National Review reports:

The Supreme Court will hear a major abortion case on December 1 that will give the justices an opportunity to reconsider the precedent set by the landmark Roe v. Wade and Planned Parenthood v. Casey decisions, the court announced Monday.

The case involves a Mississippi law passed in 2018 that bans abortions after 15 weeks with limited exceptions. The law was blocked by the 5th U.S. Circuit Court of Appeals as under existing precedent, states may not ban abortions before fetal viability, which is typically around 22 weeks or later.

“In an unbroken line dating to Roe v.
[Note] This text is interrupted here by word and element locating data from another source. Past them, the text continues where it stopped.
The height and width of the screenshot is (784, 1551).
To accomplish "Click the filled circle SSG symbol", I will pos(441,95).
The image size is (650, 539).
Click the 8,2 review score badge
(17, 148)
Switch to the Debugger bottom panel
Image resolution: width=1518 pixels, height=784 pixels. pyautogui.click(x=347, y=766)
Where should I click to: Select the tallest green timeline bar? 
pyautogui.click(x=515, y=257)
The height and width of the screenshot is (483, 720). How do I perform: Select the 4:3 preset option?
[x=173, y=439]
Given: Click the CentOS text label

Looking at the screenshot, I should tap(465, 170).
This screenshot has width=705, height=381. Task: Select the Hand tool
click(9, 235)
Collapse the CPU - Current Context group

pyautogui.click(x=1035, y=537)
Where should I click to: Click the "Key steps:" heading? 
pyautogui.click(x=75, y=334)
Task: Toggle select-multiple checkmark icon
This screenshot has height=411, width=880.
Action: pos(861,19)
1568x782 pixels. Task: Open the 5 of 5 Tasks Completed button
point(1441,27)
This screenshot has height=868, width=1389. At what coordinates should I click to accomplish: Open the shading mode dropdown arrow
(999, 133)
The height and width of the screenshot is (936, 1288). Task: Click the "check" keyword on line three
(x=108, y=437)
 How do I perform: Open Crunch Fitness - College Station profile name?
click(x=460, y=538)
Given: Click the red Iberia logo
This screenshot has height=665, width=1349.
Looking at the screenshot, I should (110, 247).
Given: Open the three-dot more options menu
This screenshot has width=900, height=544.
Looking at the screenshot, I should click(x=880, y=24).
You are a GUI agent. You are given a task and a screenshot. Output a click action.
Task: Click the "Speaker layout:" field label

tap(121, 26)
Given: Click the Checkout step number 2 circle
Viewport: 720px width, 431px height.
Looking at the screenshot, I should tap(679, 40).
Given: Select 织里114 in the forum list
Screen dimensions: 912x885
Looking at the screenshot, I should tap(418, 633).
Wade, the Supreme Court’s abortion cases have established (and affirmed and re-affirmed) a woman’s right to choose an abortion before viability,” a panel of judges on the 5th US Circuit Court of Appeals wrote in December 2019.

In the meantime, Daily Signal reports:

In response to pro-life policy victories like the Texas Heartbeat Act and an upcoming Supreme Court case asking the justices to provide a constitutional course correction to America’s arbitrary and unworkable abortion jurisprudence, pro-abortion legislators in Congress are advancing a deceptively named piece of legislation called the Women’s Health Protection Act. The radical, far-reaching proposal would entrench unfettered access to abortion in federal law.

House Speaker Nancy Pelosi and her congressional allies—as well as the media —have characterized the Women’s Health Protection Act as simply “codifying Roe v. Wade.”

That’s an egregious mischaracterization that understates just how radical the proposal actually is. The Act goes far beyond the already permissive regime permitted under America’s existing abortion jurisprudence.

If enacted, the Women’s Health Protection Act would endanger essentially all state-level abortion restrictions, existing state and federal conscience protection laws, and various provisions limiting taxpayer funding for abortions. Congress should reject this radical proposal. The Women’s Health Protection Act would expressly prohibit existing laws that regulate abortion and the abortion industry. The bill bans informed consent requirements, reflection periods, and provisions that give women the opportunity to view an image of their unborn child or listen to the child’s heartbeat.